STUDY MATERIAL Block Start

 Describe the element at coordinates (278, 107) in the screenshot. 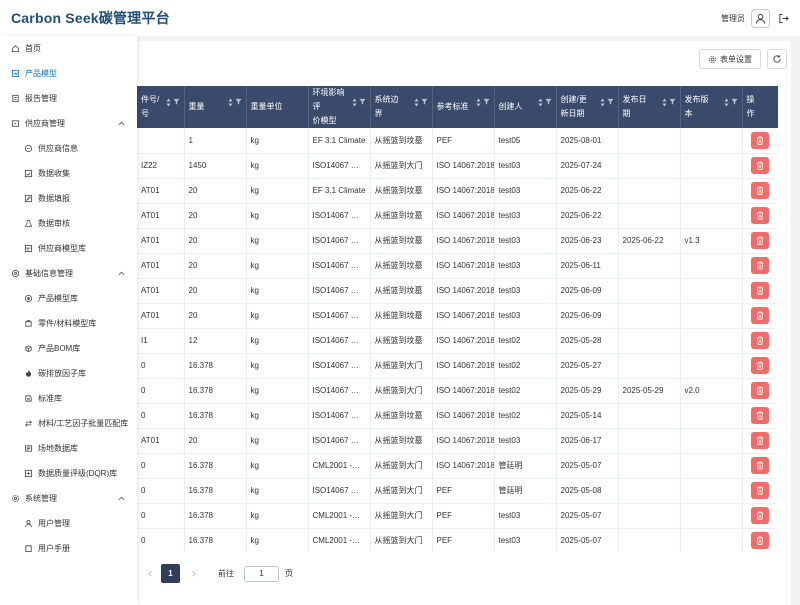

I see `column-header-2: 重量单位` at that location.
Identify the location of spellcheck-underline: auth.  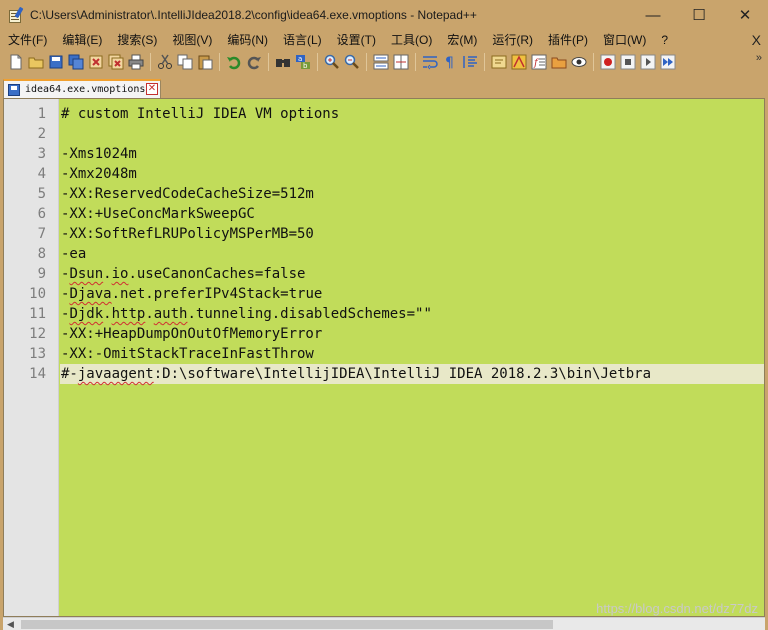
(170, 314).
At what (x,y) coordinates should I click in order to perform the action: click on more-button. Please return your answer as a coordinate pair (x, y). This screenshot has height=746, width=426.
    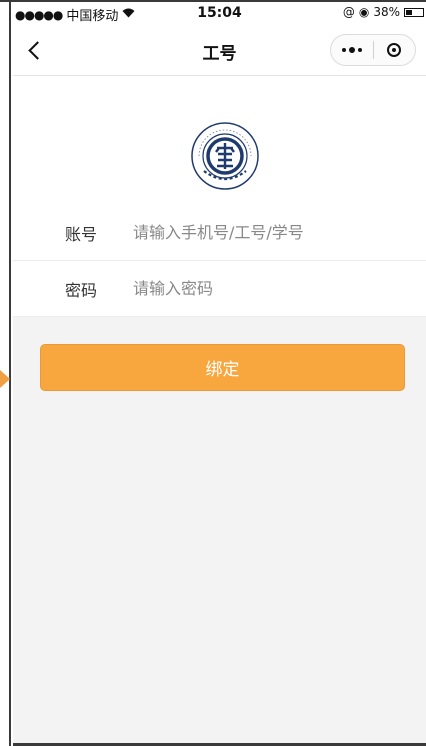
    Looking at the image, I should click on (352, 50).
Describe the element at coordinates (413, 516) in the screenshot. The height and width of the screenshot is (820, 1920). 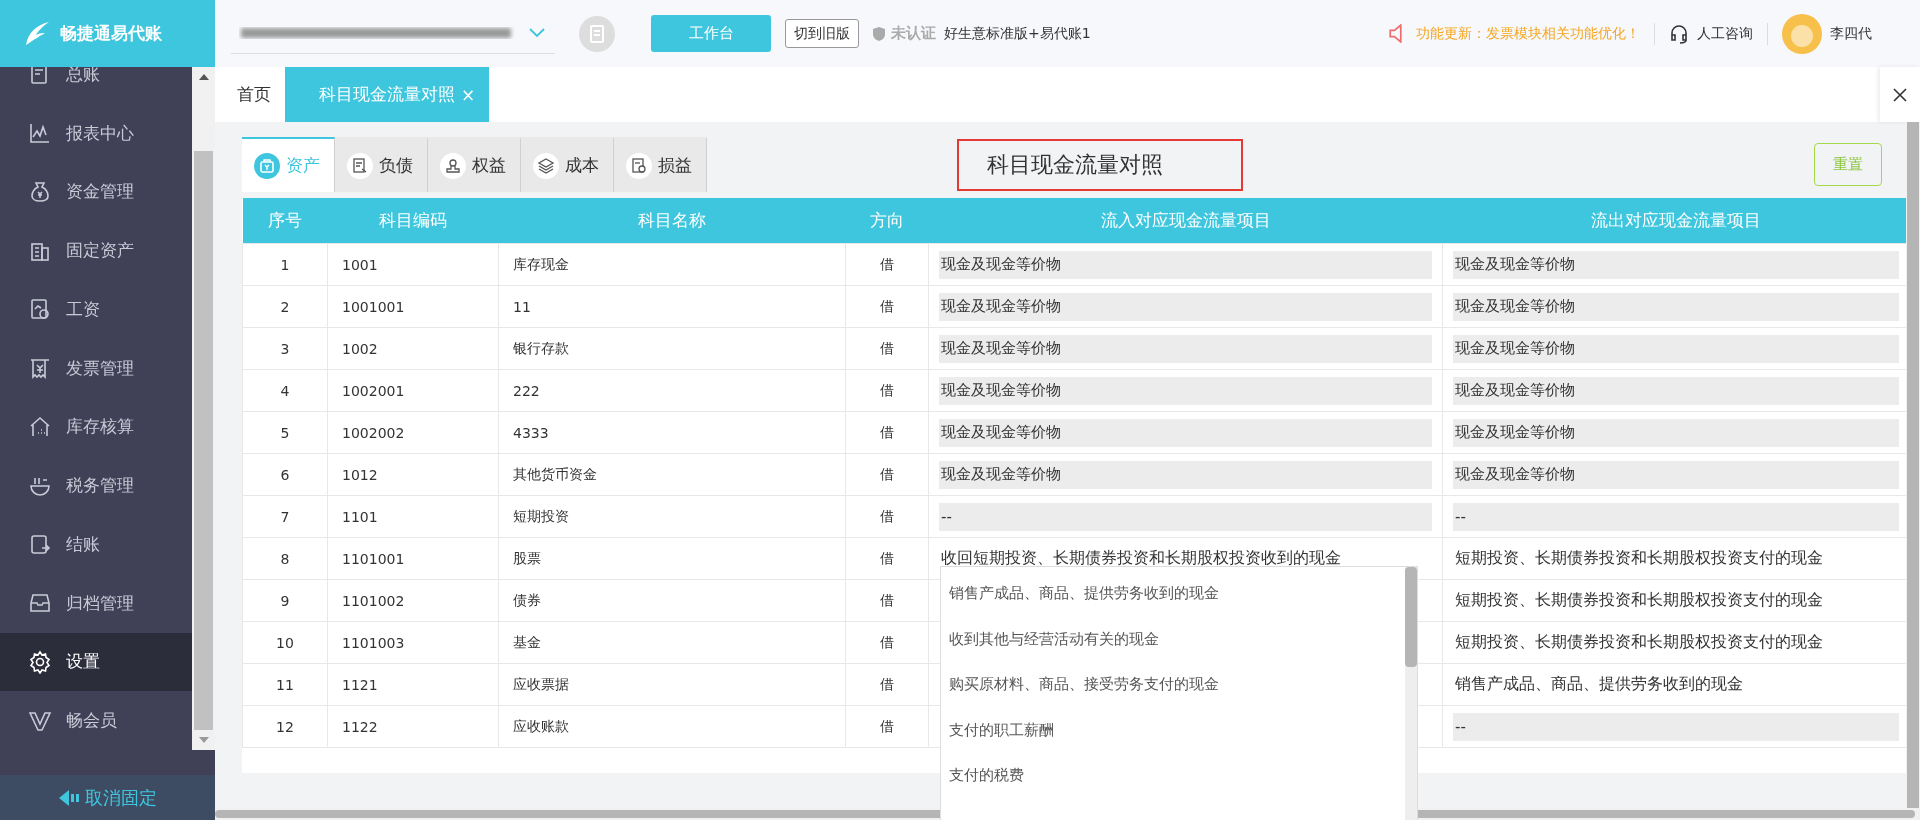
I see `table-cell: 1101` at that location.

STUDY MATERIAL Block End

- YOUR OBJECTIVE
Convert the lines starting at the line that contains "At what (x,y)" and ending at the last line of the stored records into a JSON list of strings, with one string per line and blank lines omitted. Leave the pictures out.

- ANSWER BOX
[
  "At what (x,y) coordinates should I click in order to perform the action: click on more-button. Please return your answer as a coordinate pair (x, y). This screenshot has height=746, width=426.",
  "    Looking at the image, I should click on (352, 50).",
  "Describe the element at coordinates (413, 516) in the screenshot. The height and width of the screenshot is (820, 1920). ",
  "I see `table-cell: 1101` at that location."
]